INSTRUCTIONS TO FOLLOW
From the entries, copy each line that includes "card".

-- -- --

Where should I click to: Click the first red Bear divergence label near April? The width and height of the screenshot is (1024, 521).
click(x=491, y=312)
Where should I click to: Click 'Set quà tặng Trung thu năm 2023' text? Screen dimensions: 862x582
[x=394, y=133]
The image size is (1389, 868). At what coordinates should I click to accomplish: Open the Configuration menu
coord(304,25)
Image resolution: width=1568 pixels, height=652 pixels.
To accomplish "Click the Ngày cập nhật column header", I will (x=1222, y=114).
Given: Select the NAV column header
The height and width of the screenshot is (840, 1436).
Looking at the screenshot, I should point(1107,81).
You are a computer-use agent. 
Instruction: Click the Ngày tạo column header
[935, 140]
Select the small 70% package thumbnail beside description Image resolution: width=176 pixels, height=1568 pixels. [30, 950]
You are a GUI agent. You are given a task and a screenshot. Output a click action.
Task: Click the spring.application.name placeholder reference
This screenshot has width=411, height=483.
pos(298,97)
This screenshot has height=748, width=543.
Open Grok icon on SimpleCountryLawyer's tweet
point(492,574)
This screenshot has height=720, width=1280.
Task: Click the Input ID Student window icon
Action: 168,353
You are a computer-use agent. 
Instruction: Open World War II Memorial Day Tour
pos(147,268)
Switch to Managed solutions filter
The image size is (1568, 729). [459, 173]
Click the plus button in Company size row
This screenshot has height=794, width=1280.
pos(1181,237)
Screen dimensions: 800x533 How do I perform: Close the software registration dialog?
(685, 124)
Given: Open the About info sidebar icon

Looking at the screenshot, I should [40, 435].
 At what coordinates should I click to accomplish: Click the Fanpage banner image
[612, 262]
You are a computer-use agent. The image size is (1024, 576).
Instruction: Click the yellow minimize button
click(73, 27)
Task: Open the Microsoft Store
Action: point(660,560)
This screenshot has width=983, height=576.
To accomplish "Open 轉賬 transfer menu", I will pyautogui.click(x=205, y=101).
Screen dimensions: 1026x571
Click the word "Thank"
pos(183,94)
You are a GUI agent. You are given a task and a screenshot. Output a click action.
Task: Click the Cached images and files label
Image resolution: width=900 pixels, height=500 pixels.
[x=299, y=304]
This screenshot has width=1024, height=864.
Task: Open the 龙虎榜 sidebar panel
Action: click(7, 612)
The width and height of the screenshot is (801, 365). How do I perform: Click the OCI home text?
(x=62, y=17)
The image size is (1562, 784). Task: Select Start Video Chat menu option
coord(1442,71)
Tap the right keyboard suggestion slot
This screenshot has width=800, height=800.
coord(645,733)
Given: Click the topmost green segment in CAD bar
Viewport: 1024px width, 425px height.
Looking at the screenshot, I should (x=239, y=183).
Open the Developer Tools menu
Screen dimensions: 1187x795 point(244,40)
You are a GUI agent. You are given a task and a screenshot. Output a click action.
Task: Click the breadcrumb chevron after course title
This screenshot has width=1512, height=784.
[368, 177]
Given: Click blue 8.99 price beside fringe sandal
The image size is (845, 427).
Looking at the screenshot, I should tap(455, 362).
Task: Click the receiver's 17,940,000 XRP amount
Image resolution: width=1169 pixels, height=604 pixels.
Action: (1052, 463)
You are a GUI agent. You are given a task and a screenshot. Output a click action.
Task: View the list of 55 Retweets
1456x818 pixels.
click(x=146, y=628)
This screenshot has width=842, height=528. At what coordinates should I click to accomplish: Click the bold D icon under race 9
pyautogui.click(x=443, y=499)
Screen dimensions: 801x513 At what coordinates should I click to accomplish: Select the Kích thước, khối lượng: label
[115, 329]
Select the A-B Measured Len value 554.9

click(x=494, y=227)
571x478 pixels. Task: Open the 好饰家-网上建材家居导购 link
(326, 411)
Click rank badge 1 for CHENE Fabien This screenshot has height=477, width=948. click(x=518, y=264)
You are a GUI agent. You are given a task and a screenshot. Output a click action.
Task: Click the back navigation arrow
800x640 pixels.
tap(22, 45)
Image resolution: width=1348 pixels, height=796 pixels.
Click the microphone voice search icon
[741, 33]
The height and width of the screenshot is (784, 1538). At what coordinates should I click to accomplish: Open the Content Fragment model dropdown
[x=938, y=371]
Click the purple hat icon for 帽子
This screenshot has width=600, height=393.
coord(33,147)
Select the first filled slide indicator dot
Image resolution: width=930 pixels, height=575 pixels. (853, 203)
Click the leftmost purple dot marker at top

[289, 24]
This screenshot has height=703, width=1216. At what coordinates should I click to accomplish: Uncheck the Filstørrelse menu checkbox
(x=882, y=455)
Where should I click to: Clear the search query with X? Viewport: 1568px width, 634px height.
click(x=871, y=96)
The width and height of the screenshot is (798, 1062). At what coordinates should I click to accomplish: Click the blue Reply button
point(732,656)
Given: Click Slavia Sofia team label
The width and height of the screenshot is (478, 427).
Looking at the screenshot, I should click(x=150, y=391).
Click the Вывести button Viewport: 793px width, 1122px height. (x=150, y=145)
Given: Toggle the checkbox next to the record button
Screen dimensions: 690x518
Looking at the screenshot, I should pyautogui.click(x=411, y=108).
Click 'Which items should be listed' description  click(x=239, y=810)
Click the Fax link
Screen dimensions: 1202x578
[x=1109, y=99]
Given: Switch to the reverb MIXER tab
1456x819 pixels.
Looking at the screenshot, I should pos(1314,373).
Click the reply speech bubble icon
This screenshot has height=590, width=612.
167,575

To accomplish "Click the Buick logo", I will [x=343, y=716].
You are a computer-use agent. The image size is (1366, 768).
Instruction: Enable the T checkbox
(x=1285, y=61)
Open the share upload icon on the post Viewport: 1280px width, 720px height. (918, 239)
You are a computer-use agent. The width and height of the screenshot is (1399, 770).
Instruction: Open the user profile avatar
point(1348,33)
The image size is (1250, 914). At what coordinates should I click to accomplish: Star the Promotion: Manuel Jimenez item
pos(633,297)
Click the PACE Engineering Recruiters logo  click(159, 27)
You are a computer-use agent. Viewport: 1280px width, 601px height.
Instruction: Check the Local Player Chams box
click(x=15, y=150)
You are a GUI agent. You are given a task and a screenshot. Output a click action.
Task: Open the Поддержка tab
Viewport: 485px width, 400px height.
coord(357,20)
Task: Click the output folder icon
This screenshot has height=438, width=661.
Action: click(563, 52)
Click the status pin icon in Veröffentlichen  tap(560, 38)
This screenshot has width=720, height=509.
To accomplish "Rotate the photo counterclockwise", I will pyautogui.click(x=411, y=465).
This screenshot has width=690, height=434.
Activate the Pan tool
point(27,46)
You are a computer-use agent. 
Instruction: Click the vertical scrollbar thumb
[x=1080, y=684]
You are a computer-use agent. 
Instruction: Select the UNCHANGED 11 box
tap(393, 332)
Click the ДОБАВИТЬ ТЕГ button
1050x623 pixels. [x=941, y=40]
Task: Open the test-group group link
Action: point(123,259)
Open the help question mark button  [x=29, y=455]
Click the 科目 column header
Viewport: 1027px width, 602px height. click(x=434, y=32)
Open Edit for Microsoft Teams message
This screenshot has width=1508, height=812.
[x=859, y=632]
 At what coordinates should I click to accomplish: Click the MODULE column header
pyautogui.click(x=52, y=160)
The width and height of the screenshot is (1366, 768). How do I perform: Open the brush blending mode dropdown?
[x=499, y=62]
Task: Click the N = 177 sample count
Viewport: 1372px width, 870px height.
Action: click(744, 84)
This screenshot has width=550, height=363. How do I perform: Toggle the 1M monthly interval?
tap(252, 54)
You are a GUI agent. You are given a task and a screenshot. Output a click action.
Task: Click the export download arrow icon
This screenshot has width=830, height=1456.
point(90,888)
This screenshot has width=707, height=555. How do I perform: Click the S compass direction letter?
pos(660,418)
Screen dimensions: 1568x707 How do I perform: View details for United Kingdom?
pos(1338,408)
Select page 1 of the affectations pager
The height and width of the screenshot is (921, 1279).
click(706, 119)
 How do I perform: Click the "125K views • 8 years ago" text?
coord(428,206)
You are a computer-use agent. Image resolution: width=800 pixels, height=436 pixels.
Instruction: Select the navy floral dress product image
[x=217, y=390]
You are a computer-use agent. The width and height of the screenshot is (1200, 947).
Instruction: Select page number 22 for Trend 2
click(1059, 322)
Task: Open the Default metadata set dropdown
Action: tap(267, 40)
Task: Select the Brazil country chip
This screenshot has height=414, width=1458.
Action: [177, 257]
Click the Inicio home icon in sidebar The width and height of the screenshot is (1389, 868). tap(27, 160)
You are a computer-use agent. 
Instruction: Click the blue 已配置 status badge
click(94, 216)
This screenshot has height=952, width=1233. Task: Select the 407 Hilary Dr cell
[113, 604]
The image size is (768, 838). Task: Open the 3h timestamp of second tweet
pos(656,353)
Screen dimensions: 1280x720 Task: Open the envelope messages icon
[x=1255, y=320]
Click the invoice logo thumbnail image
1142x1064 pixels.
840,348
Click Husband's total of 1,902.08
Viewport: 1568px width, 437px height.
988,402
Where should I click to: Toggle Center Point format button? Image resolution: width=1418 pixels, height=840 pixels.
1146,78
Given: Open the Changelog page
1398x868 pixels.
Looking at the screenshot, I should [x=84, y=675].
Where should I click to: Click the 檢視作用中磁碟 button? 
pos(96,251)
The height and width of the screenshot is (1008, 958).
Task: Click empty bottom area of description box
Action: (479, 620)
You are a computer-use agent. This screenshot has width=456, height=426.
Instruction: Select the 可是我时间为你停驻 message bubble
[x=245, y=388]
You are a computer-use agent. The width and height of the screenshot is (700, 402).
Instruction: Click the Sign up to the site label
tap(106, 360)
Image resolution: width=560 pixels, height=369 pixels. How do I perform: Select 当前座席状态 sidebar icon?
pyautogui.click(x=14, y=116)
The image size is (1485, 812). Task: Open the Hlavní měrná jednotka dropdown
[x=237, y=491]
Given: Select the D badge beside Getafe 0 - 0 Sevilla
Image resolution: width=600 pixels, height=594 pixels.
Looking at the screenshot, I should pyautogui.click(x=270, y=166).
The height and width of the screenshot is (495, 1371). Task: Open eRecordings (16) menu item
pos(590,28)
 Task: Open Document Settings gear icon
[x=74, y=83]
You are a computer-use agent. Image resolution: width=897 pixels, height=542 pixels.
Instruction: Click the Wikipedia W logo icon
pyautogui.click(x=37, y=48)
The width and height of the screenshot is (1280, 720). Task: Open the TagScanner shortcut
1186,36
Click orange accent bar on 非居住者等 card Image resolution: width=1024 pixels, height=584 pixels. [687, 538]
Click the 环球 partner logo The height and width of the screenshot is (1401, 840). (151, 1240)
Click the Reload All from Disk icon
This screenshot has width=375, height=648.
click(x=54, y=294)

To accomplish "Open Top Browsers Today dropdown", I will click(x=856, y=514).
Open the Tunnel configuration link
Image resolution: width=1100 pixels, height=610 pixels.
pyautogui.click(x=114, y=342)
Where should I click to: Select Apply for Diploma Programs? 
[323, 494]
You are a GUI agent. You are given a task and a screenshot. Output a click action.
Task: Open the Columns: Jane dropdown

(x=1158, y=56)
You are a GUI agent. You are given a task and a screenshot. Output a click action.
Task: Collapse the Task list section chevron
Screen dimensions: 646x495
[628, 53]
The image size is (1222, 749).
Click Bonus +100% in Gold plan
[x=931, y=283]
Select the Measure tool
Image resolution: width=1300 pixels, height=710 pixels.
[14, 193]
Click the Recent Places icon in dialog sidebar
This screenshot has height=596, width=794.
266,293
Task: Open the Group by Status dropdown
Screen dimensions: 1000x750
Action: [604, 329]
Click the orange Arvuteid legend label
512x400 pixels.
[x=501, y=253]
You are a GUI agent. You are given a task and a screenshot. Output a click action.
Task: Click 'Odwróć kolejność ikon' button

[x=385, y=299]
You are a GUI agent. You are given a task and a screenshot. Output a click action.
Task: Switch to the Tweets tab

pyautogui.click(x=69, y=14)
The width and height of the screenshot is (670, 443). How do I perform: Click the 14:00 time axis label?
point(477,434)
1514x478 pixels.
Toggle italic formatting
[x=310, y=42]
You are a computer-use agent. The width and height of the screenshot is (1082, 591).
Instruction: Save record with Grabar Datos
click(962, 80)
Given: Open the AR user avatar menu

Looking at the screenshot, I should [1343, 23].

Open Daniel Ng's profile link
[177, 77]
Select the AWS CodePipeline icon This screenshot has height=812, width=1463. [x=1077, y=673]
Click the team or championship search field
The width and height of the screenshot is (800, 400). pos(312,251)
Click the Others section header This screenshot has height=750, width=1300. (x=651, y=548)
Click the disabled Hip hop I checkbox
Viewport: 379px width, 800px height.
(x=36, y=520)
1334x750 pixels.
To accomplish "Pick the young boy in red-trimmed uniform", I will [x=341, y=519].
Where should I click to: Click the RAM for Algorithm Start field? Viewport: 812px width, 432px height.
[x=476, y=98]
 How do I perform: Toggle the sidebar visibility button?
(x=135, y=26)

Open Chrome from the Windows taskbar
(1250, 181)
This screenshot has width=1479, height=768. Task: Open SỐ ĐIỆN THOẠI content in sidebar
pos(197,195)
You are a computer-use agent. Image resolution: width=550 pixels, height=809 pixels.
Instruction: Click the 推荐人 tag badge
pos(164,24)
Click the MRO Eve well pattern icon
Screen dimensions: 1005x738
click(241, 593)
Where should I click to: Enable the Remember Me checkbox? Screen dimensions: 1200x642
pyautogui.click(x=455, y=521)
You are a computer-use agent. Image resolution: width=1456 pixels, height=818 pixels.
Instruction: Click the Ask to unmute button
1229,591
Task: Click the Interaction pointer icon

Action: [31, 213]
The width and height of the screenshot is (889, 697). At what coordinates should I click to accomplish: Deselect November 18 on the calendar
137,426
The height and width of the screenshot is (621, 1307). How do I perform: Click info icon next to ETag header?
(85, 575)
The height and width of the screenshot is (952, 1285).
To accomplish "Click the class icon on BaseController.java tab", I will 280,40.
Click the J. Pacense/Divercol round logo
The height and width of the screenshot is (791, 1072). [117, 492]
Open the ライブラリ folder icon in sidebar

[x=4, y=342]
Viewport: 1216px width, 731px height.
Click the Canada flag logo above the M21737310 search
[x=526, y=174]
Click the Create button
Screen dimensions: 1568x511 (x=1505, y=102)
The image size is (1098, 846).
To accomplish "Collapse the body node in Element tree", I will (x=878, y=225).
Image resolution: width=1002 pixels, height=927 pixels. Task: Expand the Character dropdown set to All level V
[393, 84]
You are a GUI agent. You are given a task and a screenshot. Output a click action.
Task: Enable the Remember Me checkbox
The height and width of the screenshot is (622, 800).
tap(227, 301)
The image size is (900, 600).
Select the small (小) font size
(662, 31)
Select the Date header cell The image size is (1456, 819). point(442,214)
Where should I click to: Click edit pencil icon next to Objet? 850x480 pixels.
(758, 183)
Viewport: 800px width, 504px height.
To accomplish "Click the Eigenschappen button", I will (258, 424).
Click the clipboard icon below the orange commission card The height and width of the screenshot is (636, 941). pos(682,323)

-- -- --

THE ANSWER
Click orange accent bar on 非居住者等 card Image resolution: width=1024 pixels, height=584 pixels. [687, 538]
Click the clipboard icon below the orange commission card The height and width of the screenshot is (636, 941). pos(682,323)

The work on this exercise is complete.